Ayat 7-9, Ayat-ayat ini menyaksikan tentang sikap Hamba Tuhan itu menerima dan menjalani penderitaan yang menimpa hidupnya. Dia dianiaya, tetapi membiarkan diri ditindas, tidak membuka mulutnya melawan atau menolak seperti anak domba yang dibawa ke pembantaian. Sikap ini menunjukkan ketaatan, kesetiaan dan penyerahan diri sepenuhnya pada rencana dan kehendak Allah untuk menghadirkan keselamatan bagi manusia. Semua ini bukan tanda kekalahan, tanda kegagalan, melainkan tanda kepatuhan seorang Hamba Tuhan untuk memulihkan dan menghidupkan manusia yang telah memberontak, berbuat jahat terhadap kasih suci Allah. Ia di hukum, dilupakan, terpisah dari negeri orang-orang hidup, nasibnya tidak dipikirkan, karena pemberontakan umat Allah, umat manusia ia kena tulah, yaitu murka atau hukuman. Tulah itu nyata ketika kuburnya berada di antara orang-orang fasik, atau orang berdosa dan pemberontak. Ketika mati, ia berada di antara para penjahat, sekalipun ia tidak berbuat jahat, kekerasan dan walaupun tipu tidak ada dalam mulutnya. Sungguh, Allah mengasihi manusia sehingga mengutus Anak-Nya Yesus Kristus menjalani penderitaan yang amat berat. Dan Yesus Kristus memilih jalan ini untuk menggenapkan rencana Allah Bapa. Jika Hamba Tuhan itu menghindari dan membebaskan diri dari jalan penderitaan ini, maka ada dua akibat mendasar: Pertama, rencana keselamatan Allah akan gagal, keselamatan Allah tidak akan sampai ke bumi membebaskan manusia dari dosa dan maut, dan Kedua, manusia tetap hidup dalam dosa, hidup dalam kebinasaan, dan tidak memiliki kehidupan kekal.

Ayat 10-12, Memberi kesaksian tentang rahasia seorang Hamba Tuhan yang menderita, yaitu rahasia yang berhubungan dengan maksud dan kehendak Allah yang berlaku atas dirinya, walaupun tidak bersalah. Ada dua makna yang tersembunyi di balik penderitaan-Nya : Pertama, Rahasia penderitaannya bukan kehendaknya sendiri, melainkan kehendak Allah yang dinyatakan dalam dirinya. Kedua, Allah memakai orang-orang yang tidak percaya, yang hatinya jahat, yang menolak kebenaran, yang mementingkan diri sendiri, sebagai kesempatan untuk mewujudkan rencana keselamatan-Nya yang besar dan mulia bagi manusia berdosa tanpa disadari.

Dua hal ini dimaksudkan agar orang-orang yang tidak percaya, yang melakukan kejahatan atas diri Hamba Tuhan itu dipermalukan. Tujuan perbuatan jahat atas diri Hamba Tuhan untuk mencapai cita-cita dan harapan mereka, sesungguhnya dibarui untuk mewujudkan rencananya. Kenyataan ini menegaskan makna bahwa setiap orang yang berambisi mencapai tujuan hidup dengan rancangan kejahatan, tentu digagalkan Allah dengan cara-Nya sendiri.

◆ **Petunjuk Tugas**
Tulis ulang bagian teks bacaan yang dimulai dari kalimat berisi "Dua hal ini" dan berhenti setelah "dengan cara-Nya sendiri.". Ganti setiap "Hamba Tuhan" dengan "Hamba Allah".

◆ **Daftar Entri**
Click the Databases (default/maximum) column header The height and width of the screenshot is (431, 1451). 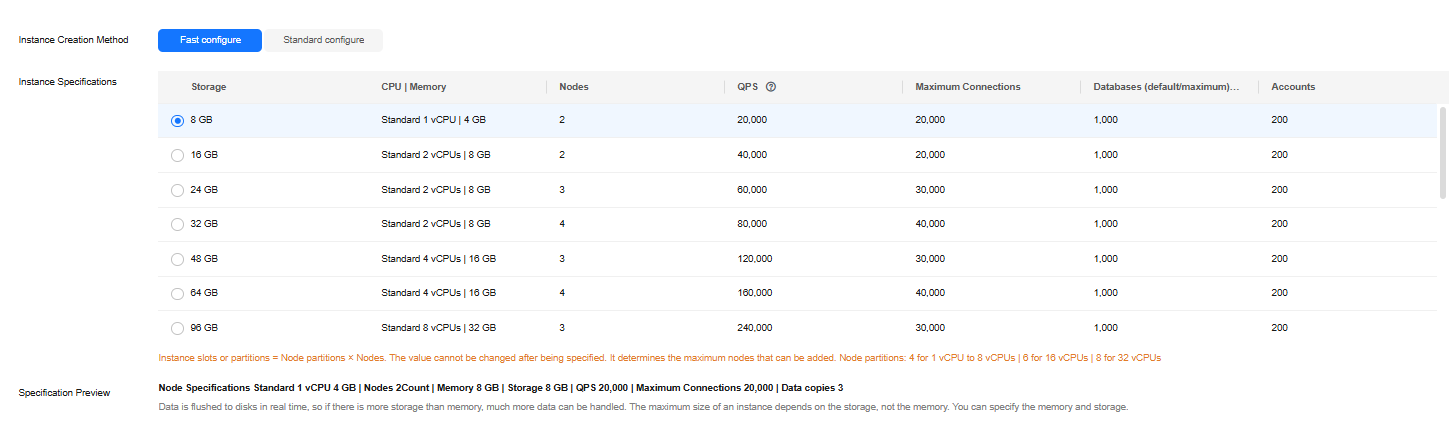[1165, 87]
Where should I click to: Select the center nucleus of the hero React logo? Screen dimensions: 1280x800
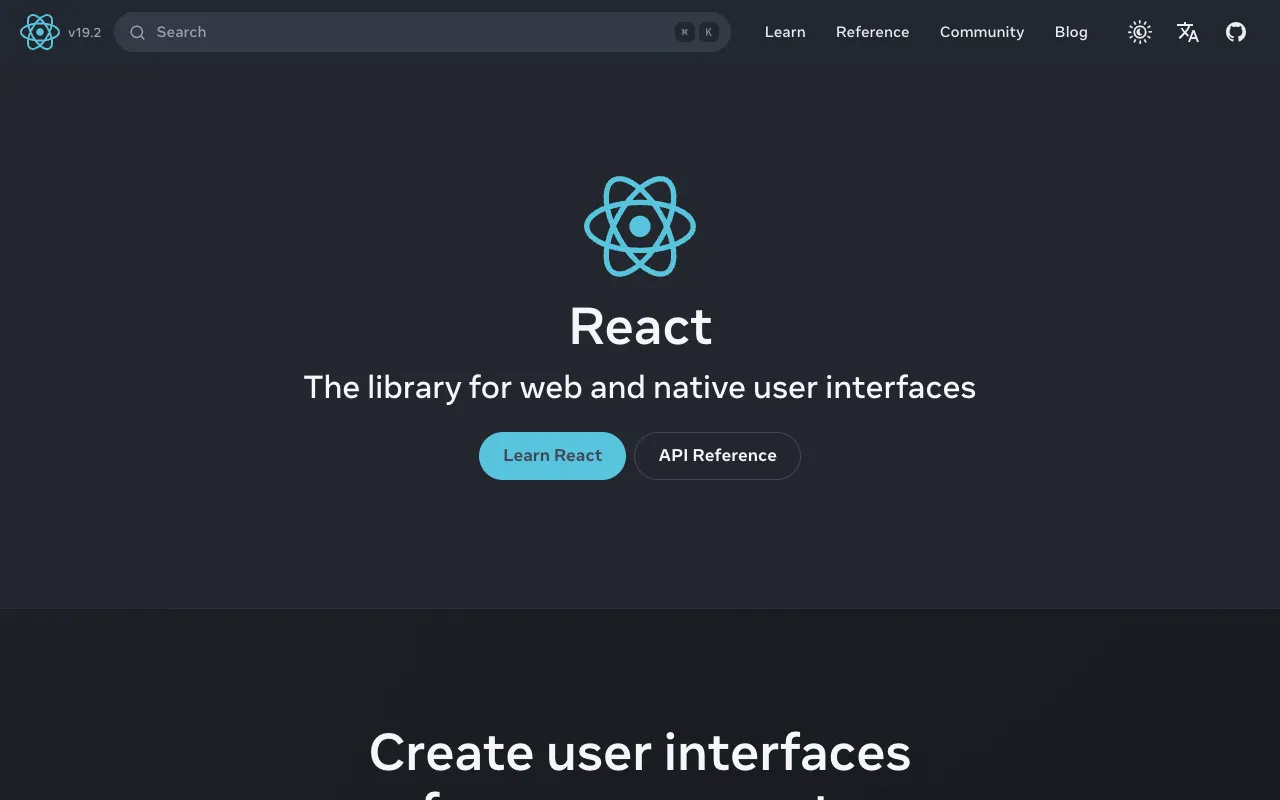tap(640, 225)
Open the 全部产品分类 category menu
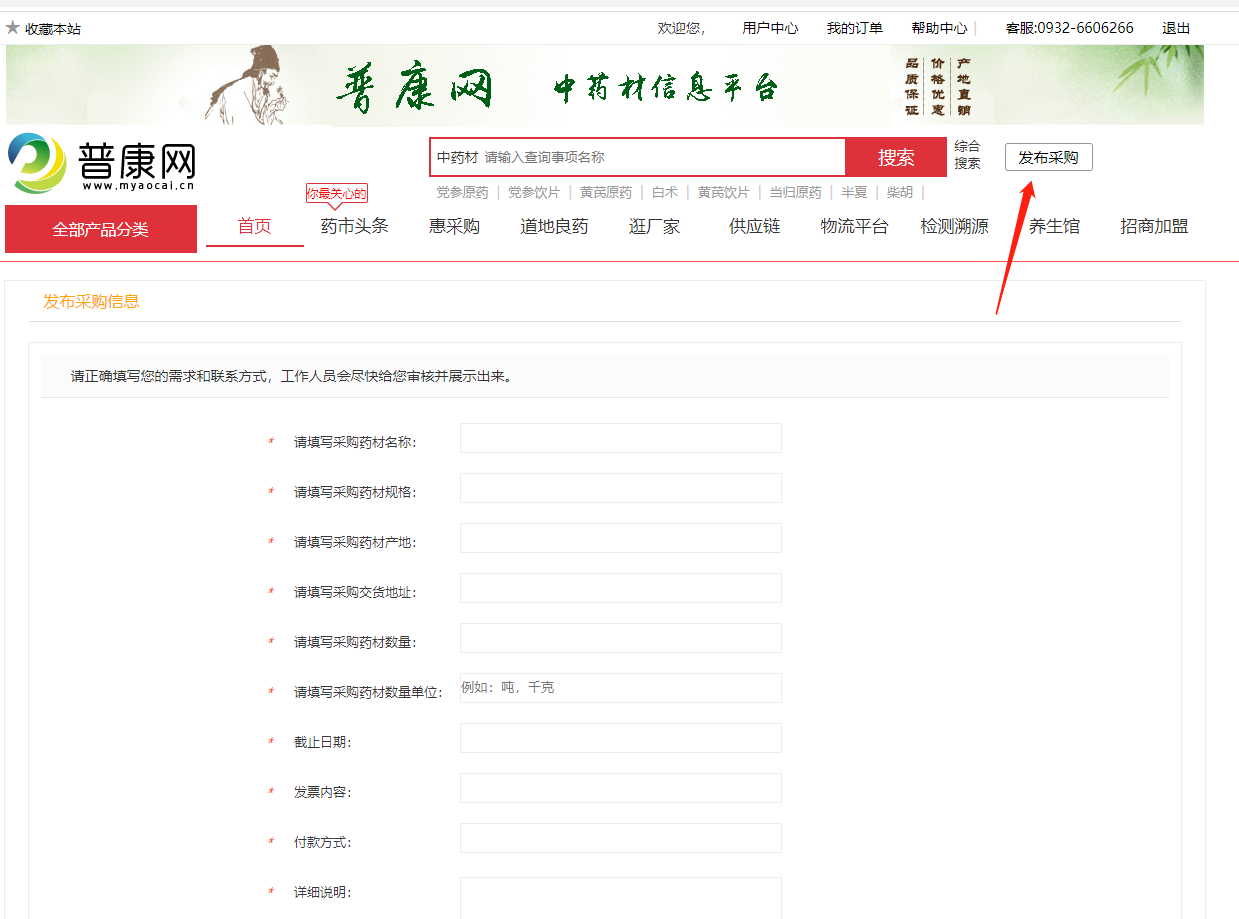Screen dimensions: 1239x919 101,229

◆ **Jawaban Akhir**
Dua hal ini dimaksudkan agar orang-orang yang tidak percaya, yang melakukan kejahatan atas diri Hamba Allah itu dipermalukan. Tujuan perbuatan jahat atas diri Hamba Allah untuk mencapai cita-cita dan harapan mereka, sesungguhnya dibarui untuk mewujudkan rencananya. Kenyataan ini menegaskan makna bahwa setiap orang yang berambisi mencapai tujuan hidup dengan rancangan kejahatan, tentu digagalkan Allah dengan cara-Nya sendiri.